Однажды, выступая в Министерстве культуры перед членами коллегии, среди которых был и Ливанов, министр Фурцева развивала свою любимую идею об организации повсюду, где только возможно, «художественной самодеятельности», и договорилась до того, что, по ее мнению, «самодеятельность должна скоро вытеснить профессиональное искусство».
– Борис Николаевич, – прервав речь, обратилась она к Ливанову. – Я вижу, вы что-то рисуете в блокноте и меня не слушаете? Вы, что, со мной не согласны?

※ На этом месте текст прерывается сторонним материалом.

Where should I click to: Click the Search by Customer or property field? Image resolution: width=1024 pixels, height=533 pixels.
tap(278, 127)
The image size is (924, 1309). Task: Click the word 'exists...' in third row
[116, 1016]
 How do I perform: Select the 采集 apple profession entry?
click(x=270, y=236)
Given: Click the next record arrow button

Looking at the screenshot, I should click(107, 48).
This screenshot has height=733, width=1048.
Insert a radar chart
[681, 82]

– Я слушаю, – ответил Ливанов. – Вы радуетесь тому, что профессиональное искусство скоро исчезнет, а я – профессионал. Вот вы бы, Екатерина Алексеевна, стали пользоваться услугами самодеятельного гинеколога?

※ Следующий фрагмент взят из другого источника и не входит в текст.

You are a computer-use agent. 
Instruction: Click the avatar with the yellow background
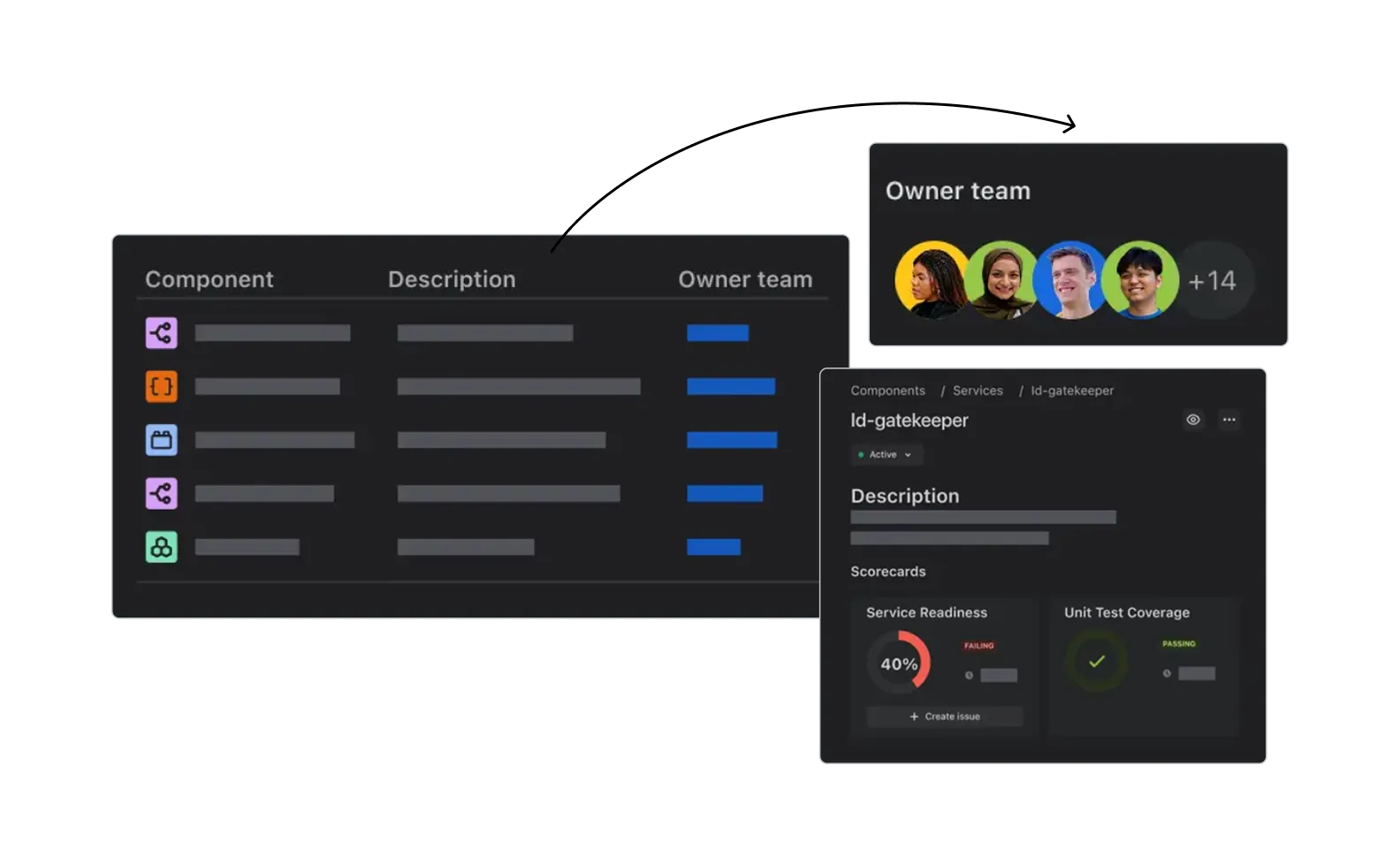coord(932,280)
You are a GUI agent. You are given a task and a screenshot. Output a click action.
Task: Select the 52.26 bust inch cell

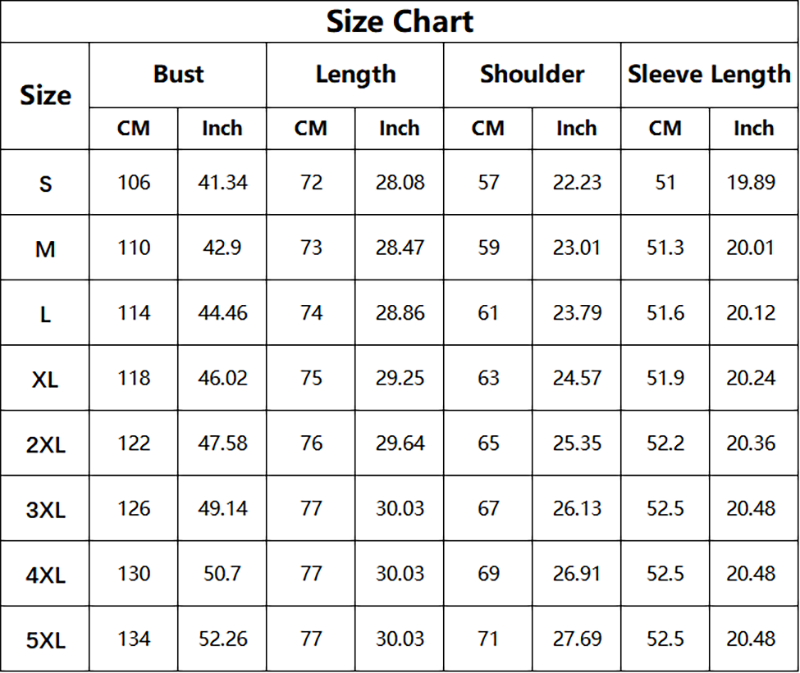(x=222, y=638)
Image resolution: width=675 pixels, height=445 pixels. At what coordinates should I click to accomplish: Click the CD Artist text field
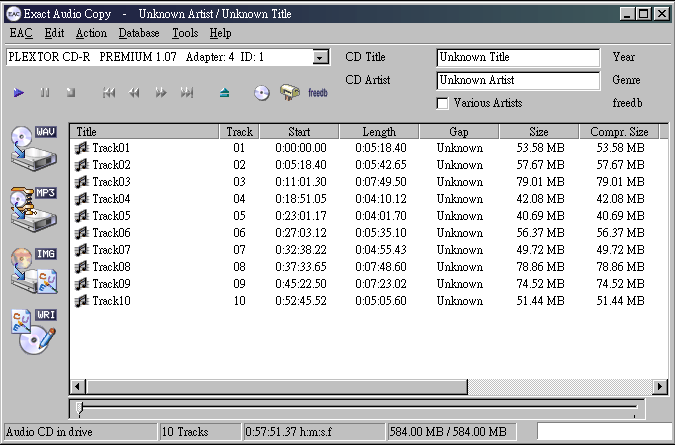[x=518, y=80]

Обсуждение закончилось гомерическим хохотом всех присутствующих.
Образованием ума не заменишь.
В. Б. Ливанов
Путь из детства
Мне уже минуло 37 лет, когда…
В этот вечер 22 сентября я поздно задержался, работая на киностудии «Союзмультфильм», где меня и застал звонок в дирекцию.
«Вася, – услышал я голос своей сестры Наташи, – приезжай прямо сейчас… Только не гони».
Она звонила из больницы, так называемой «Кремлевки», куда несколько дней назад увезли из дома моего тяжело больного отца.
Полутемный больничный коридор, белые халаты врачей, пятна лиц, черт которых я не различаю.
– Ваш отец… Борис Николаевич… скончался.
Один белый халат надвинулся на меня. Я оттолкнул его. Стоящие за ним расступились.
Отец лежал навзничь, вытянувшись во весь рост. Белая простыня оставляла открытыми вытянутые вдоль тела руки и верхнюю часть груди. Глаза были закрыты. Мама неподвижно сидела на стуле в изголовье кровати. Рядом стояла моя сестра Наташа.
И произошло то, чему я и сейчас не могу найти разумного объяснения.
Всем телом, вытянувшись, я лег на тело моего отца, сжал между ладонями его голову и, глядя в его безжизненное белое лицо, стал его звать:
– Отец, вернись! Ты ничего не сказал мне… Не попрощался… Прошу тебя, вернись! Вернись!
И тут я внезапно ощутил, что какая-то сила истекает из моей груди, из живота, из всего меня, словно вода, туда вниз, в лежащее подо мной неподвижное тело моего отца.
И вдруг тяжелые сомкнутые веки его дрогнули, и на меня взглянули такие любимые глаза его, зеленоватые, цвета морской волны, с золотистыми искрами по радужке.
Оттолкнувшись руками и не отрывая взгляда от отцовских глаз, я сел на край кровати. Как только отец открыл глаза, мама, вскочив, схватила обеими руками его ладонь и так замерла.
И мы услышали голос отца, спокойный, ровный:
– Все кончено. Прощаемся. Прощайте. Привет всем.
– Спасибо тебе за мою жизнь, – отозвалась мама. – Я была очень счастлива с тобой, Борис.